$\textit{sentropy}$: A Python Package for Revealing Hidden Differences in Complex Datasets
Phuc Nguyen, Rohit Arora, Elliot D. Hill, Jasper Braun, Alexandra Morgan, Liza M. Quintana, Gabrielle Mazzoni, Ghee Rye Lee, Rima Arnaout, Ramy Arnaout
TL;DR
The paper presents sentropy, a Python package that democratizes similarity-sensitive diversity analysis by unifying Hill-number–based measures with a tunable similarity matrix. It formalizes D_q and its similarity-weighted counterpart D_q^Z, along with derived metrics such as representativeness and ordinariness, and introduces normalized variants to aid interpretation.

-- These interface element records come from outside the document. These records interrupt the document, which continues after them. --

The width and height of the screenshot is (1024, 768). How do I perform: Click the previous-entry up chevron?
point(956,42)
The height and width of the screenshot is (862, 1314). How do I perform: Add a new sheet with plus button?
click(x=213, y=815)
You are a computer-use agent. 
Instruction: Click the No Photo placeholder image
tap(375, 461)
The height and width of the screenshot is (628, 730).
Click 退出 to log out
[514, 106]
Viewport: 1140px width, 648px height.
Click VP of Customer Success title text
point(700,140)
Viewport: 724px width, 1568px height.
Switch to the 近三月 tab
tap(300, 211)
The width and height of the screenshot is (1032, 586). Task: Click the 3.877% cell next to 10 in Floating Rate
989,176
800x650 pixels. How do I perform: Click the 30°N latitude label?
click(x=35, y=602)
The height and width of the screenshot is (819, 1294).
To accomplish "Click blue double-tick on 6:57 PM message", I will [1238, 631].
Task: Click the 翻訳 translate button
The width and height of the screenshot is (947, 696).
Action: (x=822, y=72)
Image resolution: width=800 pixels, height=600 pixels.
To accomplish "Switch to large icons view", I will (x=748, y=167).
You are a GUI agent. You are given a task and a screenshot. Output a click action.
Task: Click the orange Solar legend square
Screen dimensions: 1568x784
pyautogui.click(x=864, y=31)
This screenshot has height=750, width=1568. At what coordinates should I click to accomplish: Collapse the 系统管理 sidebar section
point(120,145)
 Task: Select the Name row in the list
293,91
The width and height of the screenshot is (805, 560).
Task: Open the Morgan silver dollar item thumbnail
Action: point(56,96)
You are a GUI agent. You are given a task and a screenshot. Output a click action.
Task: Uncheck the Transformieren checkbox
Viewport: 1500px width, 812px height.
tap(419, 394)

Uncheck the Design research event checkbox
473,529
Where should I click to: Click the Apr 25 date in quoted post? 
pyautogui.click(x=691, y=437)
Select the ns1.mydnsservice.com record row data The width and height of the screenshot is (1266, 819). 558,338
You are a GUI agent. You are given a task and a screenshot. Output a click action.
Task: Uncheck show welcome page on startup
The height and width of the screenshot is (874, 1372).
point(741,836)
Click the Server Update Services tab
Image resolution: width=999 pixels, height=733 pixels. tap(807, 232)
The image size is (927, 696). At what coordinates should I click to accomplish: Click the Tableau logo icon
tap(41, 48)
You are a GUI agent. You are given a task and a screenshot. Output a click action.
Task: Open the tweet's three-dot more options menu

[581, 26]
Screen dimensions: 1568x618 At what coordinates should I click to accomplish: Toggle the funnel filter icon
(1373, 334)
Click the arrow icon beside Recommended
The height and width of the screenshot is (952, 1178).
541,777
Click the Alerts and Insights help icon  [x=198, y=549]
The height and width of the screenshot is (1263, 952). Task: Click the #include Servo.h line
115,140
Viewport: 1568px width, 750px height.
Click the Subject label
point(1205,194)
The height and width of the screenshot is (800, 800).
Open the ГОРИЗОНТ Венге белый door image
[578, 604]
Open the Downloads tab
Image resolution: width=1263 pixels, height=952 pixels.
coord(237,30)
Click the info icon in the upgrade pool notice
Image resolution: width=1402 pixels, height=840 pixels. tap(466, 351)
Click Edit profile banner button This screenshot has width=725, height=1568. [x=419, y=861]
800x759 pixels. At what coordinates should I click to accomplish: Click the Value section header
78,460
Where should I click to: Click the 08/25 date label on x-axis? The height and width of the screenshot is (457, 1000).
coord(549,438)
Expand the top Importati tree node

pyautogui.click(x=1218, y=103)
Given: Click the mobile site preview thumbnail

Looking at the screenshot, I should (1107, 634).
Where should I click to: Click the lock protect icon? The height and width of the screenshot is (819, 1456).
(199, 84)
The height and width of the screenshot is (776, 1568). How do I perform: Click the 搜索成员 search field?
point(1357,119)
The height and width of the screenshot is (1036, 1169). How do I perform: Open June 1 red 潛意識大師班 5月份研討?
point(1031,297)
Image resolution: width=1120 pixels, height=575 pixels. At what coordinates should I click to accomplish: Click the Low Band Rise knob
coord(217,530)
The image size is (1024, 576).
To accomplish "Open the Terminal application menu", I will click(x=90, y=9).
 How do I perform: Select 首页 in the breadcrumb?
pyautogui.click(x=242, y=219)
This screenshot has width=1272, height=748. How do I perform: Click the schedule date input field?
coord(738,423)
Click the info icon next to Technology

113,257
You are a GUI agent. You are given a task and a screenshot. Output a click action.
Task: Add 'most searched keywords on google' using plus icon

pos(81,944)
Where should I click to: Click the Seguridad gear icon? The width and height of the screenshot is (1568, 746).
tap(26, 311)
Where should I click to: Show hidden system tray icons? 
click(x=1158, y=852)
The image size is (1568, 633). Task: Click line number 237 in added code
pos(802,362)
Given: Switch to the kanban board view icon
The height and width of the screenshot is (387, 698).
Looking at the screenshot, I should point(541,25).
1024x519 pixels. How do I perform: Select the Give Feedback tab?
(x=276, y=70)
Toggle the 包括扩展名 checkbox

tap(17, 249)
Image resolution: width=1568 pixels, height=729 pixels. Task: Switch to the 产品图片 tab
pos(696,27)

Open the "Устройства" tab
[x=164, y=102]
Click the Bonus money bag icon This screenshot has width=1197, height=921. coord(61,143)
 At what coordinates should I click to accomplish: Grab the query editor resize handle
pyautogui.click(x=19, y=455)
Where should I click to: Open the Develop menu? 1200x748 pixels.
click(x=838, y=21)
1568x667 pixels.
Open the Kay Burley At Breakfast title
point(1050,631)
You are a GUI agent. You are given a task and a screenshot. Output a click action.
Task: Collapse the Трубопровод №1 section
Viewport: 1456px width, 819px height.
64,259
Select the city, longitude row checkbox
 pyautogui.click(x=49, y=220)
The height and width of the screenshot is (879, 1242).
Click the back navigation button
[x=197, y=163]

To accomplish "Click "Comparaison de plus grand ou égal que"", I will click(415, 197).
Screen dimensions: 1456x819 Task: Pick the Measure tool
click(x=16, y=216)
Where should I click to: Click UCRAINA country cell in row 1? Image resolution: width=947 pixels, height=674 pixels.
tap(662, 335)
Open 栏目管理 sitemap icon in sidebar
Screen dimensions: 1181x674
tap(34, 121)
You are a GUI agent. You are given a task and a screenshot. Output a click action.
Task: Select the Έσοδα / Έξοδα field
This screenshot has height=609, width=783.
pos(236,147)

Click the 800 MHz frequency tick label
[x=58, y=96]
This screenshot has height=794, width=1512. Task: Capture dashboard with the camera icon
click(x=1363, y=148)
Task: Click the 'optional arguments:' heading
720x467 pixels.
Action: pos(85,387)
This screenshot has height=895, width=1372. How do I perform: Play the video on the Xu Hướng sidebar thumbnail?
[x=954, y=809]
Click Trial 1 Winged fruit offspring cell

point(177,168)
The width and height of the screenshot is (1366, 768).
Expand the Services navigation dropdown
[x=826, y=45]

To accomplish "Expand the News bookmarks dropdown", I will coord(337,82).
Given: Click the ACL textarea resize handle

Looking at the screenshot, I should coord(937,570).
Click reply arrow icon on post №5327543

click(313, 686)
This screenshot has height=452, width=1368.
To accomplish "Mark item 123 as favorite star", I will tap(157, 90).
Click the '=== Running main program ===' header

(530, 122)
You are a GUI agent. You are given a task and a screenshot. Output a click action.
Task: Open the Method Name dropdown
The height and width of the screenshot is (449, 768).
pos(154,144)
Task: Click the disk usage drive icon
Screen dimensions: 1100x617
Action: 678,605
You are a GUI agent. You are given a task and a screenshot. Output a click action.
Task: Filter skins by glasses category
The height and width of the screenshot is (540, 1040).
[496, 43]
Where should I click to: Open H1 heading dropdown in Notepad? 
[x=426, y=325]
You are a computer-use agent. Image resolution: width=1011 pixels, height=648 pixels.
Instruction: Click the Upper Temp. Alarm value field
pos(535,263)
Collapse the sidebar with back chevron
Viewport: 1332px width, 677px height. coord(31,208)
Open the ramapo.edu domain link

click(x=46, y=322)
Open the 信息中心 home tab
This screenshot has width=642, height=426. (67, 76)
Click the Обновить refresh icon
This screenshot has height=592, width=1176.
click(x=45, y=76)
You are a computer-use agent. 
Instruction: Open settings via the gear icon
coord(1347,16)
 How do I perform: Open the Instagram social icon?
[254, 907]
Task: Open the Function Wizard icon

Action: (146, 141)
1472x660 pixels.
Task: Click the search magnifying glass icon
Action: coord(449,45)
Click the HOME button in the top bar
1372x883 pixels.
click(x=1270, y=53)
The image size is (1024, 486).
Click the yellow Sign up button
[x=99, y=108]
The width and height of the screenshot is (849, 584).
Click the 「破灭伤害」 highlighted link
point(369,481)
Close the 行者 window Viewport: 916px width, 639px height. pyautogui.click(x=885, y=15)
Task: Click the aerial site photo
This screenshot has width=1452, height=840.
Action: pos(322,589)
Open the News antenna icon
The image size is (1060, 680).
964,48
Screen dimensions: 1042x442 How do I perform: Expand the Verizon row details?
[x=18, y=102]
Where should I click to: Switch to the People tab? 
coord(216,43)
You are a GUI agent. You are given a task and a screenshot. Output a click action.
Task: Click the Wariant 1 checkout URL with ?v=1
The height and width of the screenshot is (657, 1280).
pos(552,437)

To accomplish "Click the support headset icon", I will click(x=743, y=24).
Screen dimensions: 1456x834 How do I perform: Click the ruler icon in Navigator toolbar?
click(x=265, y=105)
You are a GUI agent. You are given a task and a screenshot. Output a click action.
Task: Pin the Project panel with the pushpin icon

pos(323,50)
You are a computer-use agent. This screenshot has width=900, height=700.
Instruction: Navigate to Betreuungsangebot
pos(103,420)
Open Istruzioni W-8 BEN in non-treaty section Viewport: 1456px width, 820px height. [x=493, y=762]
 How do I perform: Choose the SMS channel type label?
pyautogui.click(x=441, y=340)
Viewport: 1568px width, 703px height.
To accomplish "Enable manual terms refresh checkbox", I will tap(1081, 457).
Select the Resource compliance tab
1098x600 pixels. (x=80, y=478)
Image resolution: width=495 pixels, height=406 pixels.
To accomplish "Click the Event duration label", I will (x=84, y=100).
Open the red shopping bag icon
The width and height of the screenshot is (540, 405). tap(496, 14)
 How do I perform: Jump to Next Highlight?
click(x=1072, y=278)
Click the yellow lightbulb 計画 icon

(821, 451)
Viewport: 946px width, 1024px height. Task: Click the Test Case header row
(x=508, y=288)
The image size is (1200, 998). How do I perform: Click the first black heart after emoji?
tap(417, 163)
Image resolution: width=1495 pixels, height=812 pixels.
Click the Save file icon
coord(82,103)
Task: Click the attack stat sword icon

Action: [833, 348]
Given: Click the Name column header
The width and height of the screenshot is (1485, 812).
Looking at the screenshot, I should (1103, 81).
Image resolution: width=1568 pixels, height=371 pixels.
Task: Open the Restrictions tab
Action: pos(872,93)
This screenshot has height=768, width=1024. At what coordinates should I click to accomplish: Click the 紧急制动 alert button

Through immunomics, metagenomics, and medical-imaging examples, the authors demonstrate that S-entropy captures structure and overlap without rigid binning and scales to large datasets via on-the-fly computation and GPU acceleration. The work provides practical tooling for dataset curation, cross-dataset comparison, and robust assessment of diversity that complements traditional richness and entropy metrics, with broad implications for ML data quality and interpretability.
Abstract
Machine-learning datasets are typically characterized by measuring their size and class balance. However, there exists a richer and potentially more useful set of measures, termed S-entropy (similarity-sensitive entropy), that incorporate elements' frequencies and between-element similarities. Although these have been available in the R and Julia programming languages for other applications, they have not been as readily available in Python, which is widely used for machine learning, and are not easily applied to machine-learning-sized datasets without special coding considerations. To address these issues, we developed $\textit{sentropy}$, a Python package that calculates S-entropy and is tailored to large datasets. $\textit{sentropy}$ can calculate any of the frequency-sensitive measures of Hill's D-number framework and their similarity-sensitive counterparts. $\textit{sentropy}$ also outputs measures that compare datasets. We first briefly review S-entropy, illustrating how it incorporates elements' frequencies and elements' pairwise similarities. We then describe $\textit{sentropy}$'s key features and usage. We end with several examples - immunomics, metagenomics, computational pathology, and medical imaging - illustrating $\textit{sentropy}$'s applicability across a range of dataset types and fields.